- HOW TO COMPLETE THIS TASK -
Across all of the records below, determine the number of lines containing the string "agent"; reply with that number only.

- DATA TO EXAMINE -
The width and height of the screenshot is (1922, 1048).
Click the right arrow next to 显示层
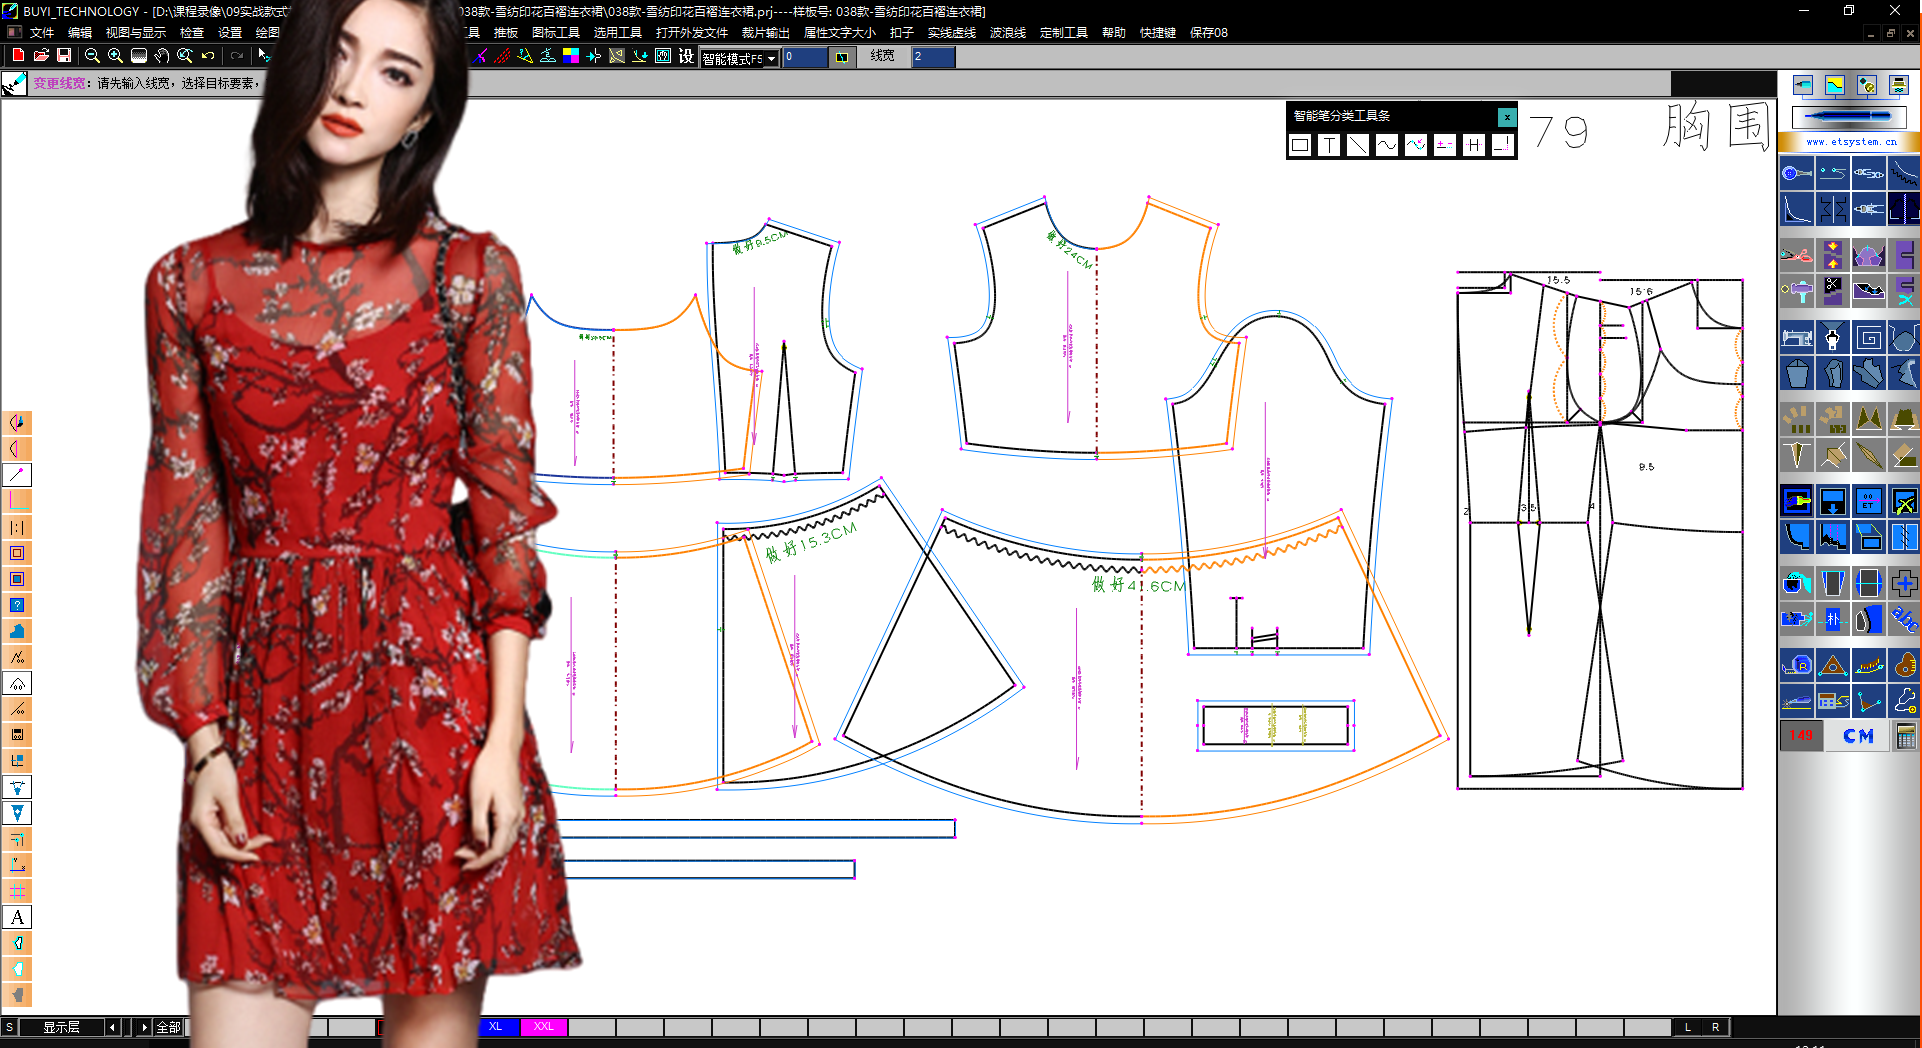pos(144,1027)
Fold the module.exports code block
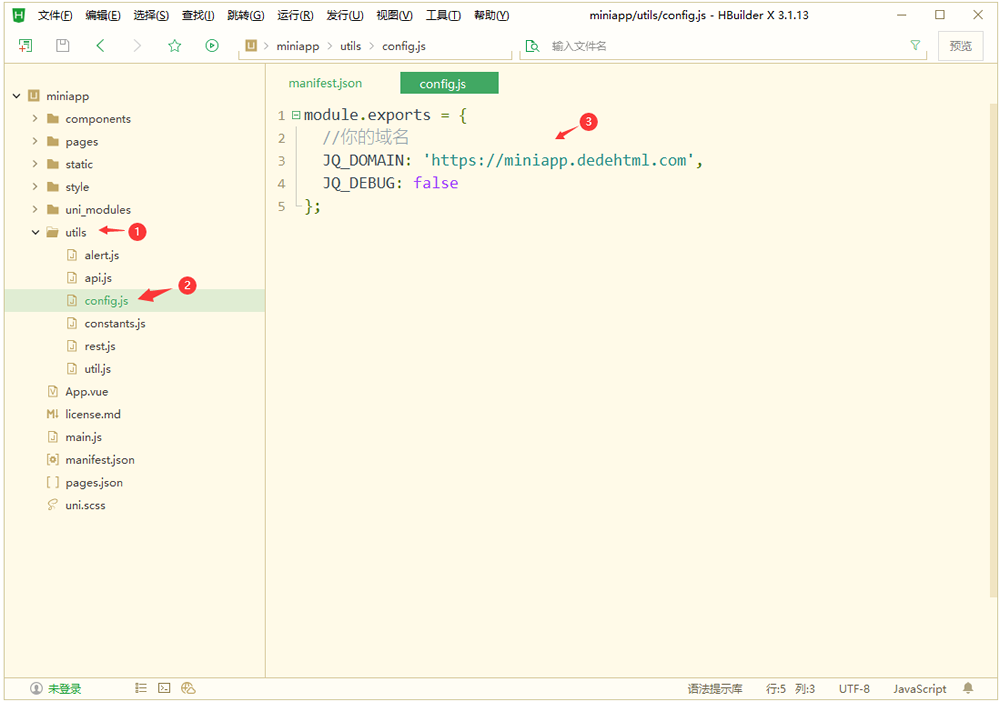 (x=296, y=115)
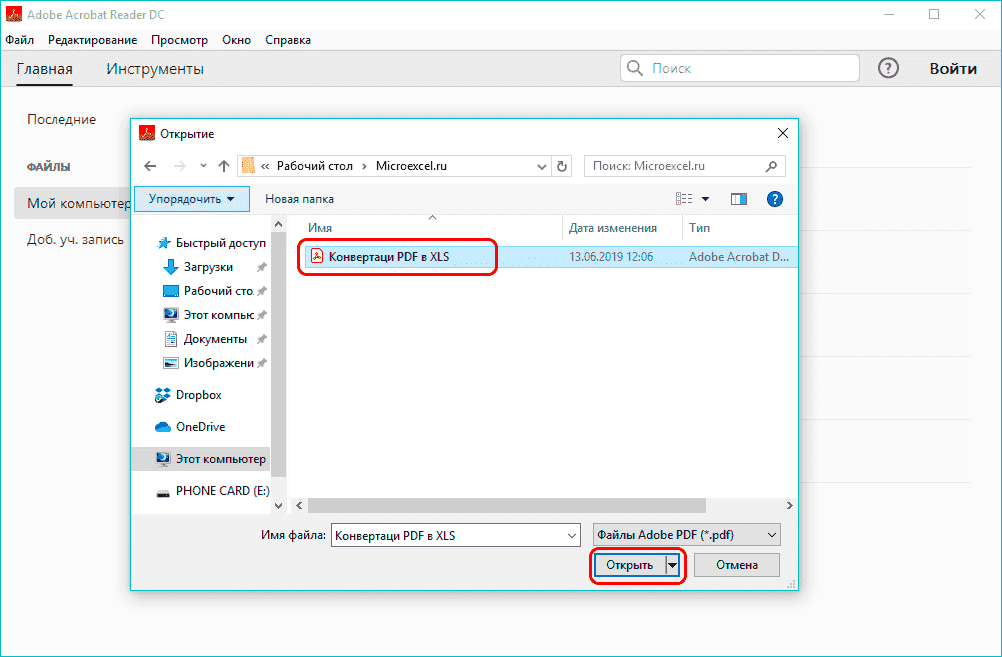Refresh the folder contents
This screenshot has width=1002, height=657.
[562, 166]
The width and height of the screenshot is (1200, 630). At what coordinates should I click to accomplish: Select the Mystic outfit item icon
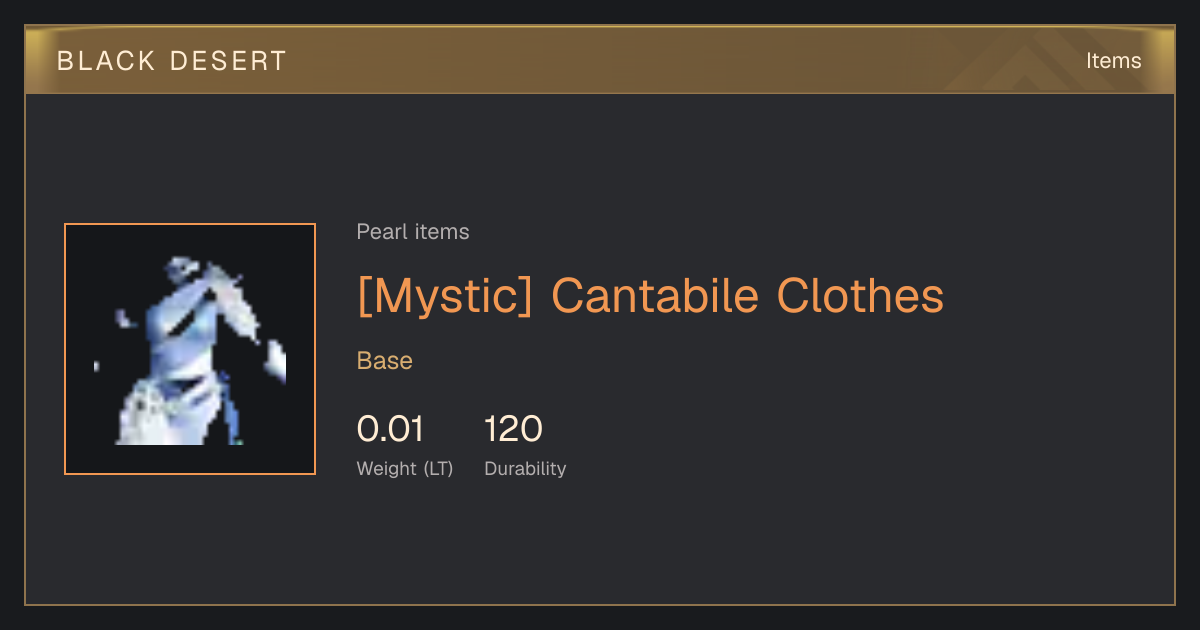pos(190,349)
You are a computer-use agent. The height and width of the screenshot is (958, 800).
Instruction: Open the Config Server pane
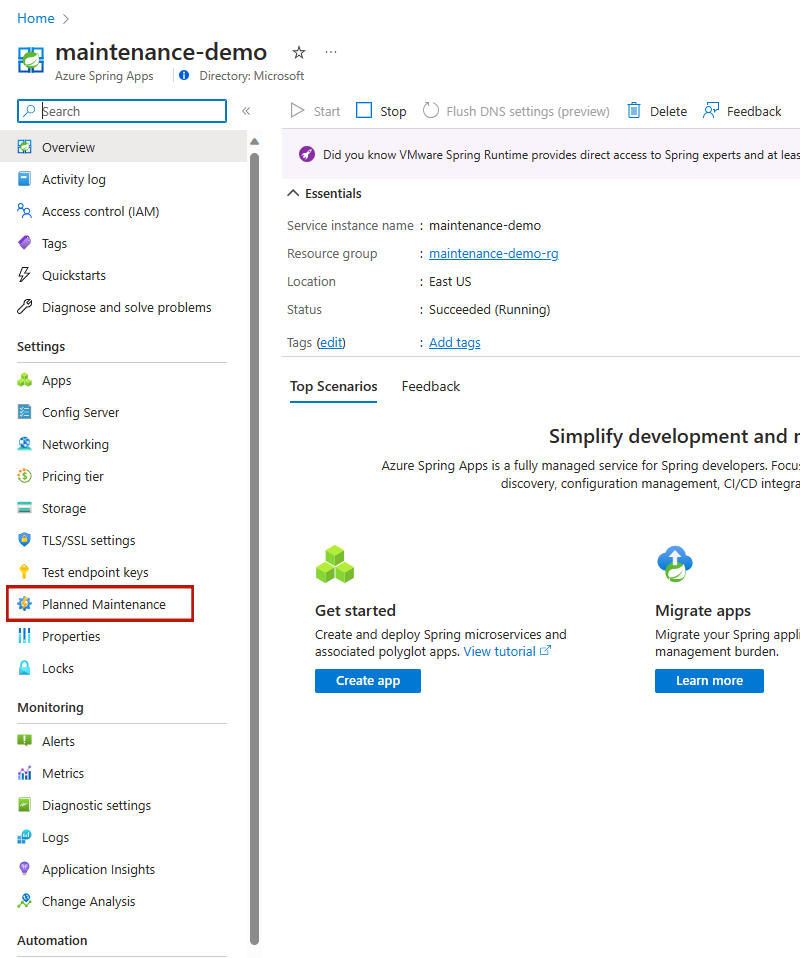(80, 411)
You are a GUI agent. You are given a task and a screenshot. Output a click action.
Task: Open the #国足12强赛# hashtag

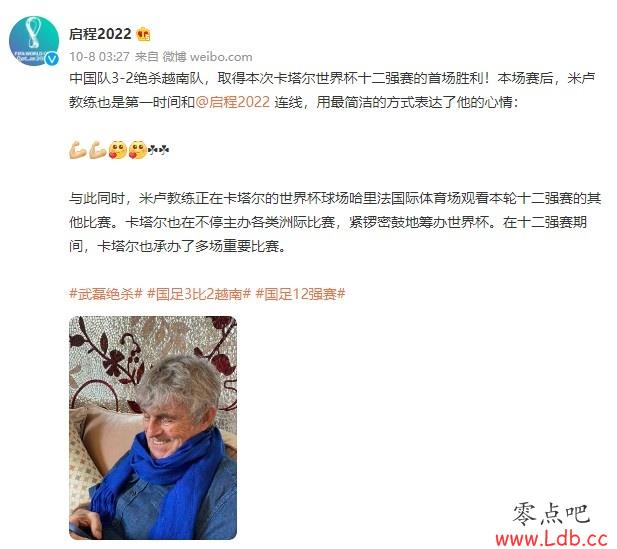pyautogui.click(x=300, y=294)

- PROBLEM SOLUTION -
2